The fired Hunter College professor who held a machete to a New York Post reporter’s neck founded a group behind “f–k police” protests that trashed subway stations in a spree of anarchic vandalism.
Shellyne Rodriguez, 45, is a founder of Decolonize This Place, an anarchist group that vandalized the city’s subway in 2019 with anti-cop graffiti, and occupied the Whitney Museum of American Art for several months in 2018 and 2019.
Rodriguez was fired as an adjunct by Hunter College on Tuesday just hours after she was caught on video holding the blade to Post reporter Reuven Fenton’s neck while threatening to “chop” him up outside her Bronx apartment.
Foul-mouthed Rodriguez held the machete to Fenton’s neck and ranted: “Get the f–k away from my door or I’m going to chop you up with this machete!”
And after he left her building, she followed him and The Post’s photographer, waved the weapon and kicked Fenton in the shins.
She was under investigation Tuesday night after a complaint was filed for possible assault charges, a law enforcement source told The Post.
Her astonishing attack on Fenton unfolded after footage surfaced online that showed Rodriguez unleashing a profanity-laden attack on anti-abortion students who’d set up an information table at Hunter College earlier this month.
But The Post can reveal that Rodriguez has a long history of outrageous conduct.
In 2016, she founded Decolonize This Place with New York University professor Amin Husain, artist Nitasha Dhillon and NYU PhD student Marz Saffore.
It describes itself online as a grassroots social justice organization that seeks to raise awareness of the struggles of Native and African Americans, Palestinians and other marginalized groups.
But in 2019, Decolonize This Place urged its radical followers to “f–k s–t up” in a violent assault on the city’s transit system that concluded with $100,000 in damage and 13 arrests.
“We encourage you to link up with your friends, your family and think of the ways you can move in affinity to f–k s–t up on J-31 all day long,” a masked man said in a video posted to the Twitter page of Decolonize This Place.
The agitators held emergency gates open with bike locks, zip-ties and violin strings and rendered turnstiles useless with glue and spray paint.
They sprayed buses, stations on the A, B and C lines from the Upper West Side to Washington Heights, as well as at Borough Hall in Brooklyn, and trains with ““F–k cops, f–k MTA,” “Free transit” and other anti-cop, anti-MTA messages.
And they targeted rush hour at Grand Central, surrounding the ticket booth to try to stop sales, waving placards saying “From the A to the Z, public transit should be free.”
The goals of the group included “no cops in the MTA, free transit [and] no harassment.”
Police busted 13 people, including nine men and four women, in the protests — some for violent offenses, one against a cop, while a 20-year-old man from LA, Jasper Skelton, allegedly pointed a laser pointer into an officer’s eye.
It is not known if Rodriguez participated in the day of vandalism.
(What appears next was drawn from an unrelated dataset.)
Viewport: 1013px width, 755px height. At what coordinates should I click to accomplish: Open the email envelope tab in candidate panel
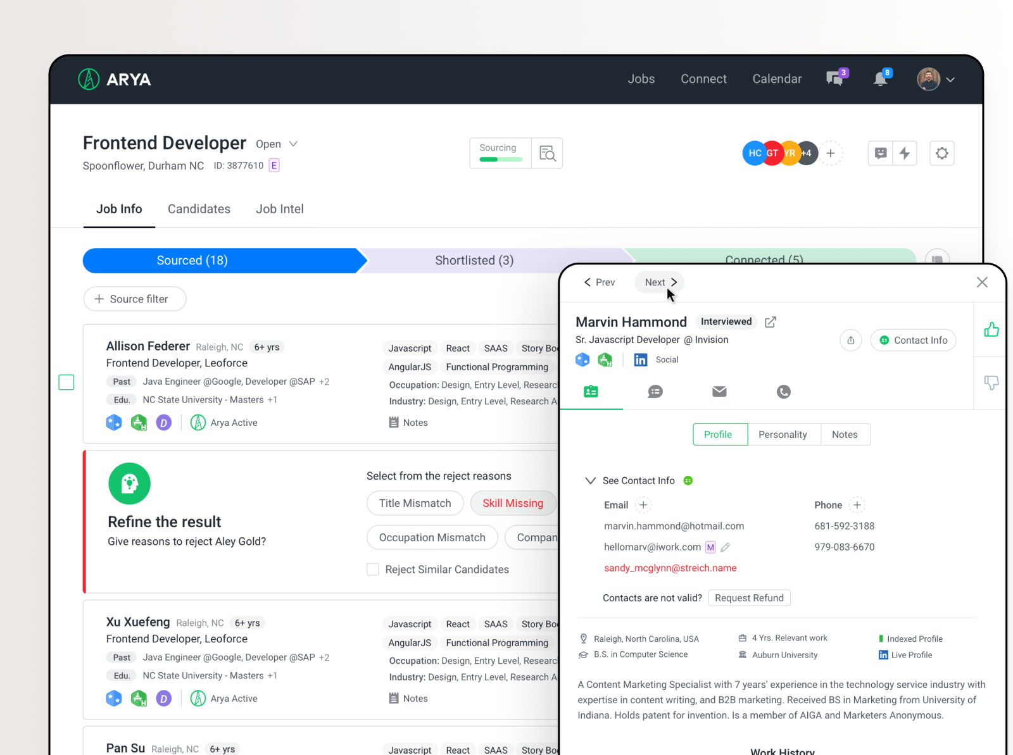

She was not arrested, according to public records.
Then Mayor Bill de Blasio said he was “repulsed” by the hooliganism.
Around the same time as the subway protests, one of Decolonize This Place’s first acts was to target the then-vice chairman of the Whitney, Warren Kanders, by posting his address on social media and holding protests outside his Manhattan home.
The group was angered at his role as head of Safariland, a company that manufactures military and law enforcement equipment.
Rodriguez often led the anti-Kanders protests, shouting “Warren Kanders, you can’t hide, we charge you with genocide,” a witness to the demonstrations told The Post Tuesday.
“You will not rest easy … because everybody knows now where you live,” she continued.
Kanders, an art collector and philanthropist who had been on the museum’s board since 2006, resigned in July 2019.
“There’s no surprise,” said a former target of Rodriguez’s and Husain’s protests who did not want to be identified Wednesday. “This type of protest will lead to violence. What amazes me is that the administrations of universities are so woke that they won’t stand up to this kind of behavior.”
Decolonize This Place merged with other disaffected groups including movements to defund the police after national outrage over the killing of George Floyd in Minnesota in 2020.
Her co-founder Husain, an adjunct faculty member at NYU’s Steinhardt School of Culture, Education and Human Development, has spoken publicly about attacking Israeli soldiers as a teenager during the first Palestinian intifada, a four-year-long uprising against the Israeli occupation of the West Bank and Gaza Strip which began in 1987.
“I was throwing rocks, Molotov cocktails, the like,” he said at a pro-Palestinian rally in Times Square in July 2016 captured on a YouTube video.
In addition to Decolonize This Place, Rodriguez is active with Take Back the Bronx, which describes itself as “a radical grass roots collective organizing for community control of the hood since 2011.”
The Post has reached out to Rodriguez for comment.